- [TASK REQUIREMENTS]
Instruction for the entries that follow: retype exactly the lines from the line with "June 2022 (28, 1337)" to the line with "March 2025 (30, 1017)", both included, and omit all others.

(Source data)
BEGIN

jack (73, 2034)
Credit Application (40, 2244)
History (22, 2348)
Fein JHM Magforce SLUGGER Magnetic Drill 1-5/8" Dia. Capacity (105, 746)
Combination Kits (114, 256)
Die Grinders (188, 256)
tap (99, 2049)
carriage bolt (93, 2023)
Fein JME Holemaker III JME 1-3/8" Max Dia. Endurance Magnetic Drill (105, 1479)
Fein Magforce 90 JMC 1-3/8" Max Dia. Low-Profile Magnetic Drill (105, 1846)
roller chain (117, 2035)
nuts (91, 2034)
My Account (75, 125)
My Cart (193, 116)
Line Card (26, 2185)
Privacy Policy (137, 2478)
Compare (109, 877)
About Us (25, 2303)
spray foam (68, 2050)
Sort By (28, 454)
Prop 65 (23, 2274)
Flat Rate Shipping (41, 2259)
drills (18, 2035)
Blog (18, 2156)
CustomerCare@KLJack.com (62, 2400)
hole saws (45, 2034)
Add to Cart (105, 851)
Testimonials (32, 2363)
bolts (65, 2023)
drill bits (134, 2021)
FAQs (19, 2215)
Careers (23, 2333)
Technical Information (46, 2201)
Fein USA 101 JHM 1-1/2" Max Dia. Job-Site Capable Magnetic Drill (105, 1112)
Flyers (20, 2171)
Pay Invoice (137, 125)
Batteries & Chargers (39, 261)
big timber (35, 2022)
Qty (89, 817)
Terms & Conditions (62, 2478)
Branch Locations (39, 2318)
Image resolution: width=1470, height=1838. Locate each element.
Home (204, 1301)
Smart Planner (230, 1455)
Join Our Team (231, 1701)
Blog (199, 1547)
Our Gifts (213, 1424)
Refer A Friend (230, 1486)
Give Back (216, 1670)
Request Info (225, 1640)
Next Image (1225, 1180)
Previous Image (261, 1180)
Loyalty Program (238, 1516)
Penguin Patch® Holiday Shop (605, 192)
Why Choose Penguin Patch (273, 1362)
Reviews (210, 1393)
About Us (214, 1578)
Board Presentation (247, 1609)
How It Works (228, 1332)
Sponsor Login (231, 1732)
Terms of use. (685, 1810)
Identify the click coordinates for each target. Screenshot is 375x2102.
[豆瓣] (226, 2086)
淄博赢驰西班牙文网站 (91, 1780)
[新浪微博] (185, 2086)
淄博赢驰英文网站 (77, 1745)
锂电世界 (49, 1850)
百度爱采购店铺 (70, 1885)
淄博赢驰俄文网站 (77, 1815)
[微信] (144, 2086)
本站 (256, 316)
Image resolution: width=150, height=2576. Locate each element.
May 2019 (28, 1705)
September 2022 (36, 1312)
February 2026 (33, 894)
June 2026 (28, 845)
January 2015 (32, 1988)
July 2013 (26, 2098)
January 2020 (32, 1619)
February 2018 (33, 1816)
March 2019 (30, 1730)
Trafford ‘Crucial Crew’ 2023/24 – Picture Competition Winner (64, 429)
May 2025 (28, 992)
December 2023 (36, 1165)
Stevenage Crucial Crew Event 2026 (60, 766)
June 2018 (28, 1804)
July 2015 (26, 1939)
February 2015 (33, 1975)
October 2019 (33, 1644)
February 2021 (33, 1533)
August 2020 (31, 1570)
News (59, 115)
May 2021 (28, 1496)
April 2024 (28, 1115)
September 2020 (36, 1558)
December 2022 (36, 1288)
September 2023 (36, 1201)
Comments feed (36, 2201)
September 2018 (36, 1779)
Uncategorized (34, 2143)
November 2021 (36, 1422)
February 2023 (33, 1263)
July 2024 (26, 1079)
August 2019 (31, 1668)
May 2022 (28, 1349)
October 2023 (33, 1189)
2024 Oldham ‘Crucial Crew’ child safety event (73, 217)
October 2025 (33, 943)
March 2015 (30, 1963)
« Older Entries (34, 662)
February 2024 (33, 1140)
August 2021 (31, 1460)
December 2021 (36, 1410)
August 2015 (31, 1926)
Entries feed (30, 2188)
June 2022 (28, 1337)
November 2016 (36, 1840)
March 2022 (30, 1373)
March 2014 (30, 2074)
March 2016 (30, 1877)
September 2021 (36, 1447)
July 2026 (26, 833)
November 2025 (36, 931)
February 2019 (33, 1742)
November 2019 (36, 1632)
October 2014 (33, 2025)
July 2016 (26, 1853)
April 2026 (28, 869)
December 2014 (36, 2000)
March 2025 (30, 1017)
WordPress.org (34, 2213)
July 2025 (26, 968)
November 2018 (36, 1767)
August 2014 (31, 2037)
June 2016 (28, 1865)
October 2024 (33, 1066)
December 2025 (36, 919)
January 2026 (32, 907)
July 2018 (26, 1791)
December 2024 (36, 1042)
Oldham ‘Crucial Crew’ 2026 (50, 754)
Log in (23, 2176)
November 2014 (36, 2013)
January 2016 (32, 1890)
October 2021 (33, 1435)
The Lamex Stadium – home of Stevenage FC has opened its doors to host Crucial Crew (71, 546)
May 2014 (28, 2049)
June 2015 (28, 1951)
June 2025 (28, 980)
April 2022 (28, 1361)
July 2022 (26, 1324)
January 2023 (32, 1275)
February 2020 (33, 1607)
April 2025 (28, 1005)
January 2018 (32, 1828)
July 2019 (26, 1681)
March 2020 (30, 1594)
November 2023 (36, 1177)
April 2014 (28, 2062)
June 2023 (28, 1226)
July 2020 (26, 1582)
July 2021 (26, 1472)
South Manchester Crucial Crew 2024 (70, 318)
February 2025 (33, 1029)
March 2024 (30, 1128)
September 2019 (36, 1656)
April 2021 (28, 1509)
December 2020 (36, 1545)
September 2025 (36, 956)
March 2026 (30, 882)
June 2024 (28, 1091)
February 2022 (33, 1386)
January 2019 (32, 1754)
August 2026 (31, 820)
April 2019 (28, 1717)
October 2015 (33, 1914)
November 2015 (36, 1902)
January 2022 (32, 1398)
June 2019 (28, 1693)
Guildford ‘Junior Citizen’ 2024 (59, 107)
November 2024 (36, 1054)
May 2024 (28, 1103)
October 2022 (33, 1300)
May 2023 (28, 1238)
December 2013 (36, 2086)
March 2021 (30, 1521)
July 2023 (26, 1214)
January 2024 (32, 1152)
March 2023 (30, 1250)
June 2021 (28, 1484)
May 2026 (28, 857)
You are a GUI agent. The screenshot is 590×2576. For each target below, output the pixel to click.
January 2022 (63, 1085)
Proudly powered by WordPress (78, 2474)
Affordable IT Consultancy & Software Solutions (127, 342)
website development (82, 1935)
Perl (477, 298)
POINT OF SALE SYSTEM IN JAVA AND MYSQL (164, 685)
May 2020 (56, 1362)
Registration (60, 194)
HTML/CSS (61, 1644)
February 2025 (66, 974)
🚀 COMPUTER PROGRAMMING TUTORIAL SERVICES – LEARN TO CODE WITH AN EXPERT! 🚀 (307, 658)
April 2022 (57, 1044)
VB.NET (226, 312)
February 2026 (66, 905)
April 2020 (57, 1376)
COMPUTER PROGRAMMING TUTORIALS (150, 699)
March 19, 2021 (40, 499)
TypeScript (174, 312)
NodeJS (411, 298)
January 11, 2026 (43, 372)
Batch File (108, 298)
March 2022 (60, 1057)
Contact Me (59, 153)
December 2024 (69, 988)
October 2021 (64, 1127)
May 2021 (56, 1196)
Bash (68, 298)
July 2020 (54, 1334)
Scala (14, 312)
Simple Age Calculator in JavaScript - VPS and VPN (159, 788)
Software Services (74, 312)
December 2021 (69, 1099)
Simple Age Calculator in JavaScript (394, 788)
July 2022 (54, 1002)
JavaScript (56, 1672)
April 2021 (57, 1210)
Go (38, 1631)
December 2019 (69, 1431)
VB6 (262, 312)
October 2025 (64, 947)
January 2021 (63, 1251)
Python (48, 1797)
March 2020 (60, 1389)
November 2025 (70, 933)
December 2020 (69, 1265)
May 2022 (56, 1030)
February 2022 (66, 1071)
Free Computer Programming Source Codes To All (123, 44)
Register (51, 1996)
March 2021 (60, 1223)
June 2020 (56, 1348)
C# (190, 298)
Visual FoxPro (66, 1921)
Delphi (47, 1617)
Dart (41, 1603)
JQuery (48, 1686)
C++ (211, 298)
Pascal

END

- [THE ANSWER]
June 2022 (28, 1337)
November 2016 (36, 1840)
March 2022 (30, 1373)
March 2014 (30, 2074)
March 2016 (30, 1877)
September 2021 (36, 1447)
July 2026 (26, 833)
November 2025 (36, 931)
February 2019 (33, 1742)
November 2019 (36, 1632)
October 2014 (33, 2025)
July 2016 (26, 1853)
April 2026 (28, 869)
December 2014 (36, 2000)
March 2025 (30, 1017)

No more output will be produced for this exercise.